I found this detailed page on how to wire switches to GRBL: Wiring Limit Switches · gnea/grbl Wiki · GitHub
@chrismakesstuff on that page they detail a $2.30 board they published the design for that substantially improves the noise resistance of the limit sensor pins if placed in front of the Arduino inputs. It seems like a really good thing to include inside the Longboard the average Joe CNC buyer doesn’t need to think about it, or at least somehow offer it as part of a limit sensor kit for the Longmill?
As I’ve gotten more in to this over the past few weeks it’s become increasing clear to me that to really unlock the repeatability and accuracy of the machine (of any CNC) it is critical that you avoid crashing it and causing (even micro) changes in alignment and coordinates. Moreover, if you are doing complex, multi-part cuts (including tiling or cutting on both sides) you really need that accuracy to be maintained.
Recognizing that cost/price is always a consideration as well, it would still be good to have a check box item to add to the cart to add these recommended components that are known compatible with the Longmill and make it easy for new purchasers. For the time I’ve spent frustratedly re-aligning things and re-zeroing to try and get back to normal in the middle of a job, as well as the stock I’ve chewed up while learning about this, I would have happily paid $100+ to have had it all up front. Had it been properly explained to me.
I sometimes think the tendency is to over focus on price when promoting products, especially ones with elements of open source, instead of valuing the whole equation of price vs. time and materials. Obviously it’s different for everyone, but you may be surprised how many people would part with another $100 if the risk/reward was clearly outlined. It’s nice to have options…

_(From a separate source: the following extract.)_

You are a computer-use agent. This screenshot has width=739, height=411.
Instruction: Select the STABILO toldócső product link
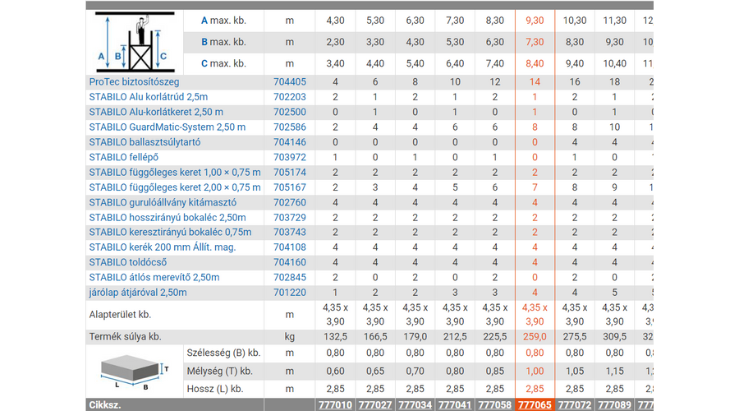[x=128, y=262]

I’ve got my switch behaving just like I would expect here on my “bench” (currently a large plastic tote sitting on a moving dolly with additional work space provided by the leftover box from my shop vac. Even so, I was pleasantly surprised to see those switches I bought have status lights on the back so you can instantly see, even with just power connected, that they are triggering on approach of metal.

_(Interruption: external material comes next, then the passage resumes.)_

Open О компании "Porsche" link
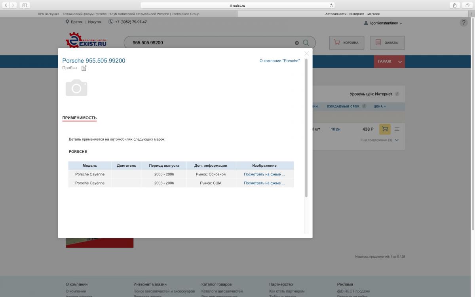 pyautogui.click(x=279, y=61)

This gentleman provided a wonderful overview of the switches and various resistor values to use to create voltage division to provide appropriate voltage for your microcontroller.
@chrismakesstuff is it correct that the pins are normally 5V high when the limit sensors are connected and they should be pulled love to 0V when they are triggered? It appears to be the case but there isn’t any detail on that here: Adding limit switches
Suggest adding a bit on the different types of switches, maybe a link to that GRBL page and a few details about the specs of your ports for limit switches. The switches I have report requiring about 300ma of draw but I think I saw in a post from Andy that (at least one port, maybe the PWM port?) is only good for 300ma total. How many amps could you draw on the 5V line for the limit switches? I suspect powering them separately or from the 24V supply outside of the Arduino is a better idea? I should go look at my Longboard, but do you expost 24V +/- anywhere on the edge connector?